Decoding the development of the human hippocampus was published online by Nature on January 16, 2020. This work identifies regulatory networks and key markers of specific gene expression in the developing human hippocampus, provides a high-precision illustration of relevant cells, and analyzes cell types, key markers and transcriptional regulatory networks in the development process.
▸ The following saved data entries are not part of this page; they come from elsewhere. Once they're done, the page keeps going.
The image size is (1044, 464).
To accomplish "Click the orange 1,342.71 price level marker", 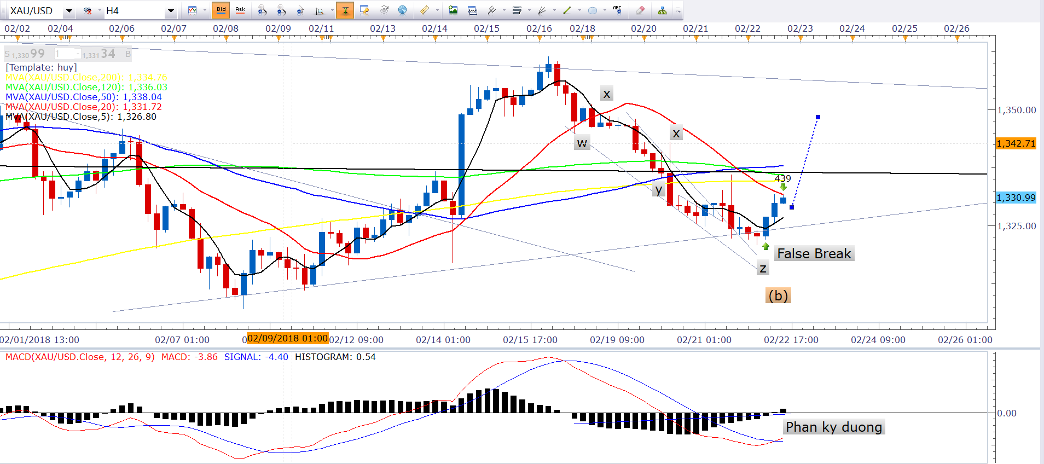I will coord(1016,143).
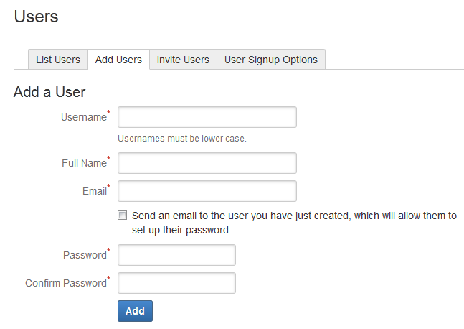Click the Email field label
This screenshot has width=464, height=329.
94,192

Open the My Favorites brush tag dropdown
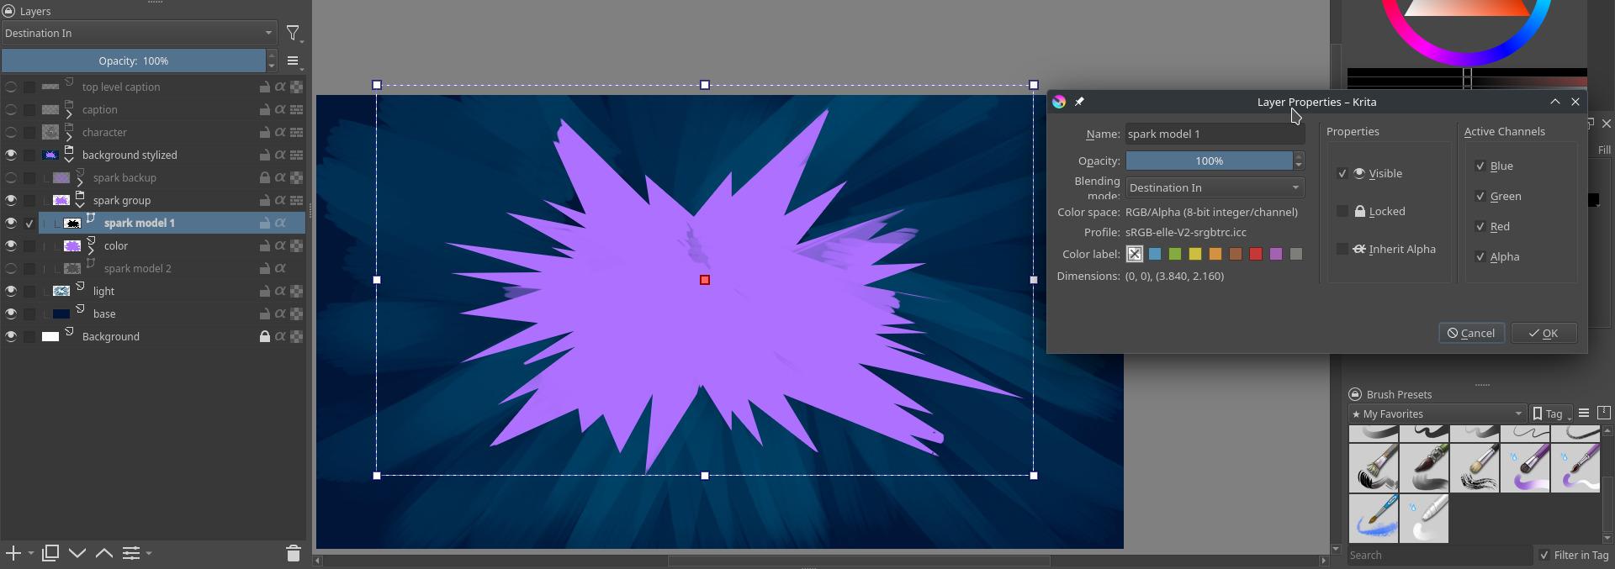pos(1437,414)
The hippocampus is an important part of the limbic system in the human brain that has essential roles in information coding, spatial navigation and the consolidation of information from short-term memory to long-term memory. In addition, given its high relevance to pathogenesis of multiple diseases such as epilepsy, mental disorders and Alzheimer's disease, the human hippocampus is an area of interest to clinicians and neuroscientists. Research has found that one of the first areas in the brain affected by Alzheimer's disease is the hippocampus, with early symptoms including impairment of memory and disorientation. Development of the human hippocampus is essential to our research on understanding cellular and molecular mechanisms in memory formation. Though the hippocampus is an evolutionarily conserved part of vertebrates, existing understanding of cellular and molecular features in the developing human hippocampus is insufficient.
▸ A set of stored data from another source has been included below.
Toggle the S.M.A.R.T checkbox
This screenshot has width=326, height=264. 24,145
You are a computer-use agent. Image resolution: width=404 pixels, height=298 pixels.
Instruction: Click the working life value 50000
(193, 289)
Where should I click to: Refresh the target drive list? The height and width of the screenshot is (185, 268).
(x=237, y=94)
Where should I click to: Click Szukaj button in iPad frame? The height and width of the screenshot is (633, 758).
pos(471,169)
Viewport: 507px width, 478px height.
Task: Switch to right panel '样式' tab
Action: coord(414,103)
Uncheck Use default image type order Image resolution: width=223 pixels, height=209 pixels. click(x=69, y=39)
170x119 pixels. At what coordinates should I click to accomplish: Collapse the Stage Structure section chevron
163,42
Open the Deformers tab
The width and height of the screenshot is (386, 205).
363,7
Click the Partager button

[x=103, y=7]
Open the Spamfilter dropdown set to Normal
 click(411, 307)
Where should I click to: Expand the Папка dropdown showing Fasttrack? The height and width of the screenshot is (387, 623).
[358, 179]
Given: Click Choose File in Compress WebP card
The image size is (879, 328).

For the purpose of this research, the team has used single-cell RNA sequencing and assay for transposase-accessible chromatin using sequencing (ATAC–seq) analysis to illustrate the cell types, cell linage, molecular features and transcriptional regulation of the developing human hippocampus. Using the transcriptomes of 30,416 cells from the human hippocampus at gestational weeks 16–27 with help of tSNE, they have identified 47 cell subtypes in 8 types and their developmental trajectories. In addition, key neurons development was studied systematically, and the cellular and molecular mechanism in memory formation circuit and the development process of the human hippocampus were further clarified. The research also compared molecular features of the human hippocampus and those of the mouse and revealed gene expression differences between the two species. This work comprehensively reveals the timeline and key genes in hippocampus development. Overall, it provides a blueprint for understanding human hippocampal development and is a tool for investigating related diseases.  

Fig. Human hippocampus development paths and key regulatory molecules

This work is a collaboration between the Institute of Biophysics of Chinese Academy of Sciences, Beijing Normal University, and Peking University. CAS Institute of Biophysics Researcher Wang Xiaoqun and Prof. Wu Qian of Beijing Normal University are co-correspondents. Co-first authors include Dr. Zhong Huijuan, Associate Researcher Sun Le, Doctoral Candidate Lu Yufeng of CAS Institute of Biophysics and Dr. Ding Wenyu of Beijing Normal University. It was supported by the National Basic Research Program of China by Ministry of Science and Technology ("973 Program"), the CAS Strategic Priority Research Program, and the National Natural Science Foundation of China, among others.